Gegen den Autodiebstahl: Lenkradkrallen im Test

28.07.2021
Lenkradkrallen sollen Dieben das Leben erschweren. Als mechanische Sicherung können die Riegel aus Metall ein geknacktes Auto unlenkbar machen. Ob auch billige Modelle schon ausreichen, zeigt ein Test.
Einige Besitzer schützen ihre Fahrzeuge mit Lenkradkrallen vor Diebstahl - lohnt es sich, dafür tiefer in die Kasse zu greifen?. Foto: Boris Roessler/dpa/dpa-tmn
Einige Besitzer schützen ihre Fahrzeuge mit Lenkradkrallen vor Diebstahl - lohnt es sich, dafür tiefer in die Kasse zu greifen?. Foto: Boris Roessler/dpa/dpa-tmn

Hamburg (dpa/tmn) - Als mechanische Diebstahlsicherung sollen Lenkradkrallen Autoknacker abschrecken. Die breiten, abschließbaren Riegel sollen ein Auto unlenkbar machen, indem sie das Drehen des Volants möglichst verhindern. Es gibt sie bereits für eine Handvoll Euro. Doch die Billigbügel sind keine gute Idee.

Das hat die «Auto Bild» (28/2021) in einem Test von acht Modellen zwischen rund 16 bis rund 98 Euro herausgefunden. Die Hälfte der auch Lenkradsperren oder -schlösser genannten Bügel fällt mit «mangelhaft» durch. Darunter sind die billigsten Modelle, eben auch weil sie zu einfach zu knacken sind. Teils langte heftiges Wackeln mit einem Werkzeug im Schlosszylinder, um sie sogleich öffnen zu können.

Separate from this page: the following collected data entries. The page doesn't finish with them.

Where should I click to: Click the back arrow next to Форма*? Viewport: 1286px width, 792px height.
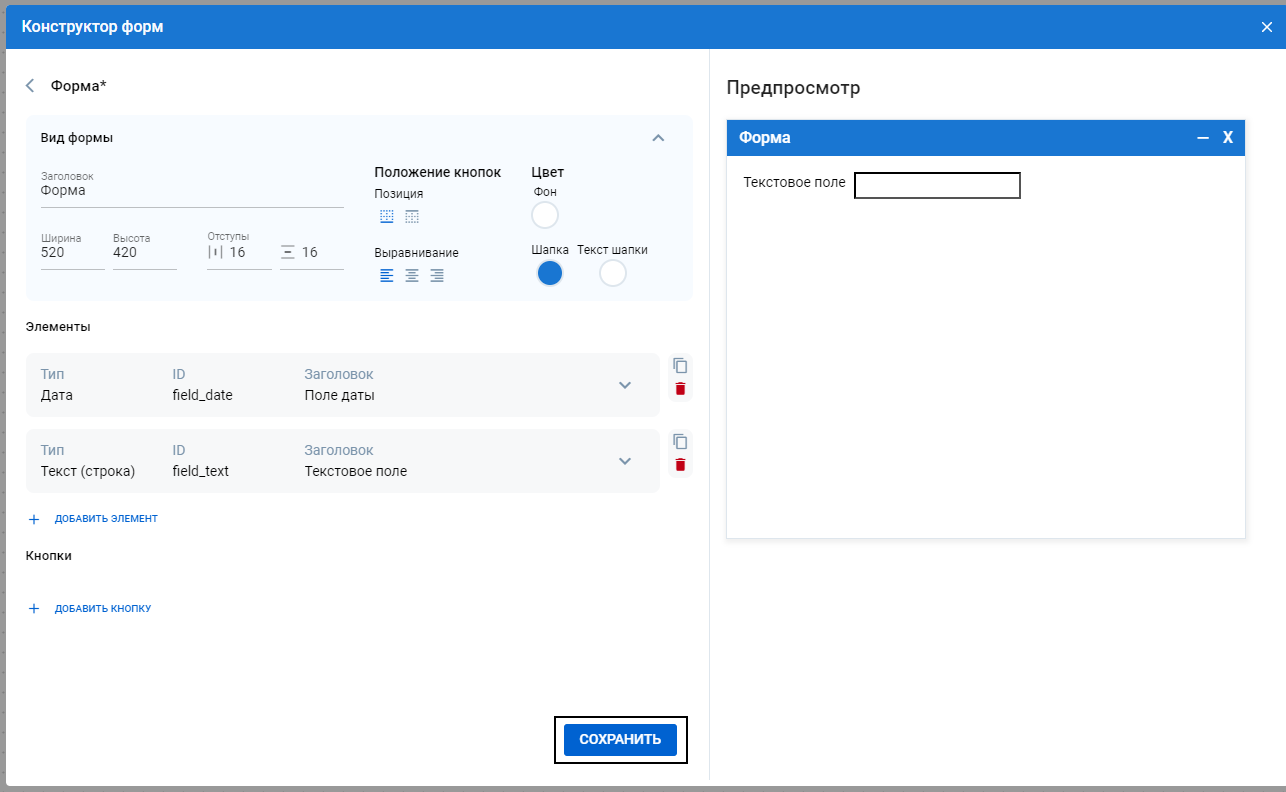[x=30, y=86]
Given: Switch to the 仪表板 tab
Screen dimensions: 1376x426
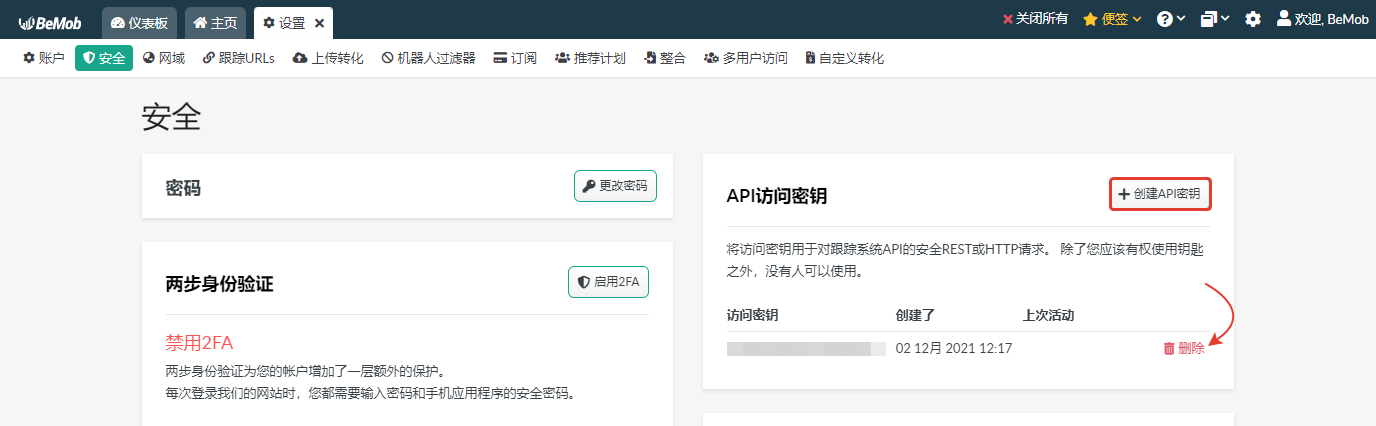Looking at the screenshot, I should tap(140, 23).
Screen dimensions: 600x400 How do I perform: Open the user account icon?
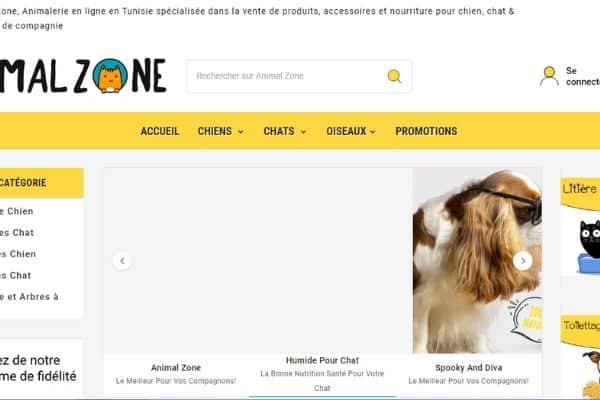pyautogui.click(x=549, y=76)
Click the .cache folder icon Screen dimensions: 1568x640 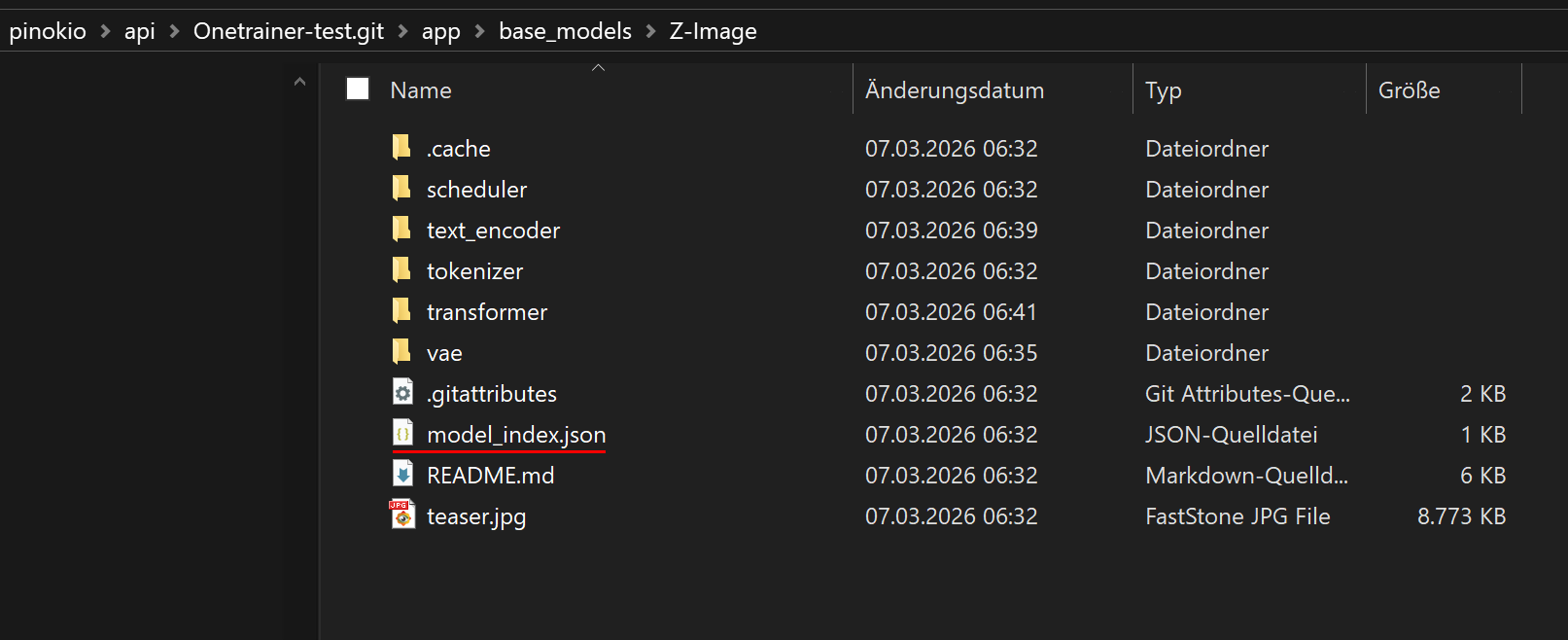[401, 148]
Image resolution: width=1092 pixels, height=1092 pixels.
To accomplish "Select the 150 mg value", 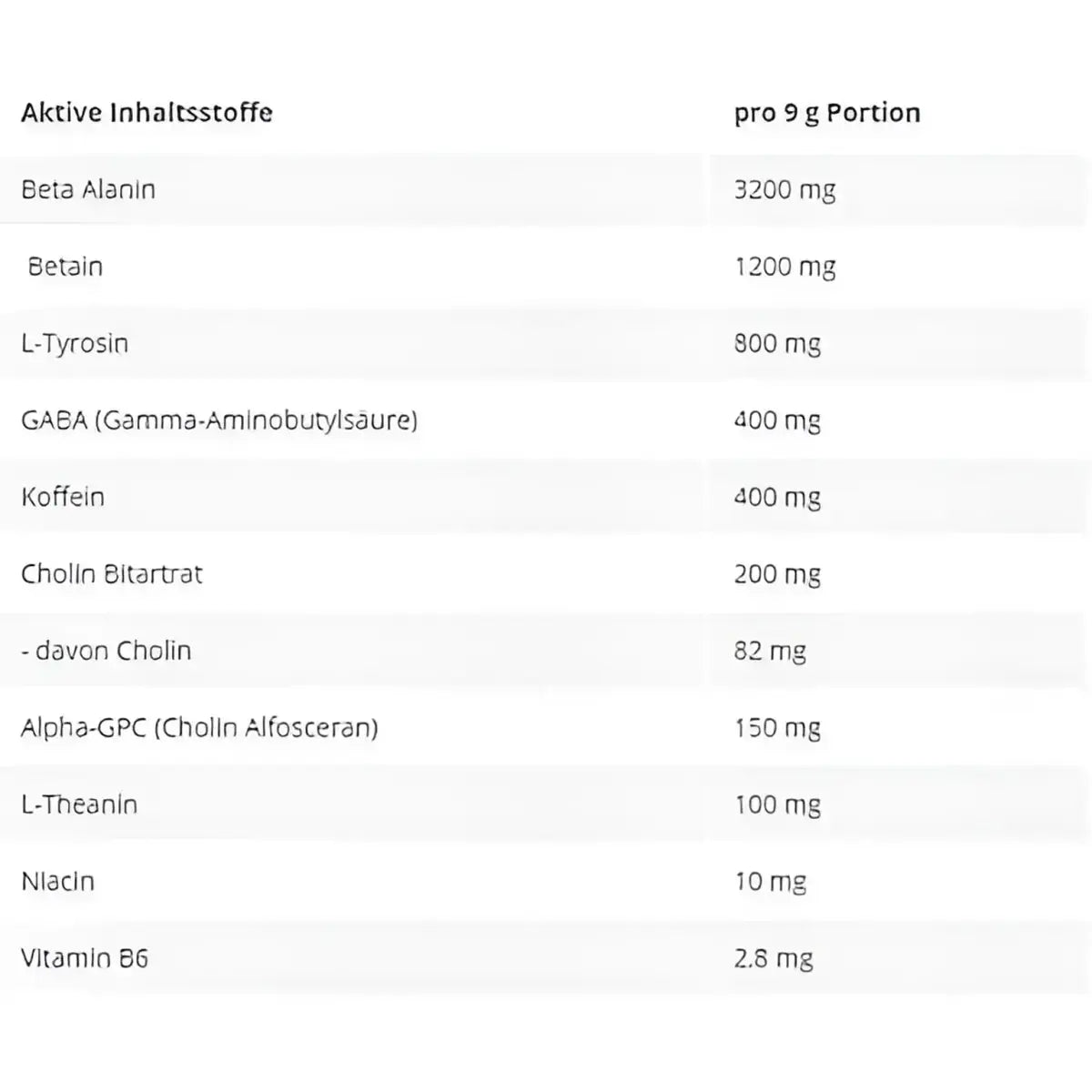I will pos(777,728).
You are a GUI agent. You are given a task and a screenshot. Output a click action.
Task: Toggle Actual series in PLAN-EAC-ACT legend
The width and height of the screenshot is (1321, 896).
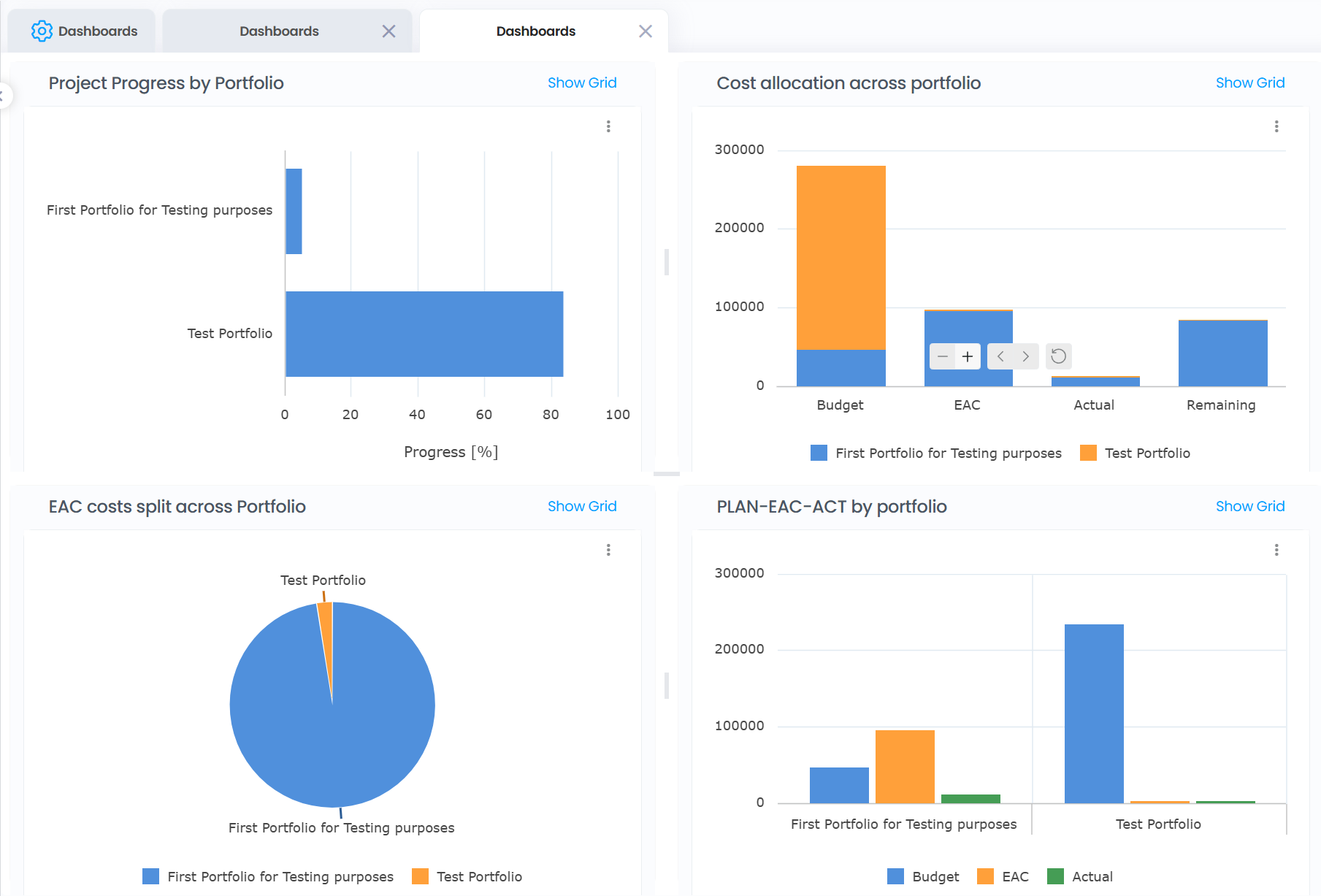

Die Nase vorn hat der «Heyner Wheelblockpro» als teuerstes Modell für 98 Euro. Das einzige Modell im Test mit Zahlenschloss schneidet auch als einziges «sehr gut» ab. Der «Stoplock Pro Maximum Security Steering Wheel Immobiliser» (95 Euro) und der Preise-Leistungs-Sieger «Artago Special Security Europe 870 Universal» (79 Euro) folgen mit jeweils «gut». Ein Modell für 26 Euro ist nur ausreichend. Leicht und praktisch sei es, biete aber nur wenig Sicherheit.

Übrigens: Bei größeren Fahrzeugen können die Krallen wenig Sinn haben, wenn sich aufgrund der größeren Innenräume die Lenkräder auch mit Kralle noch ausreichend drehen lassen.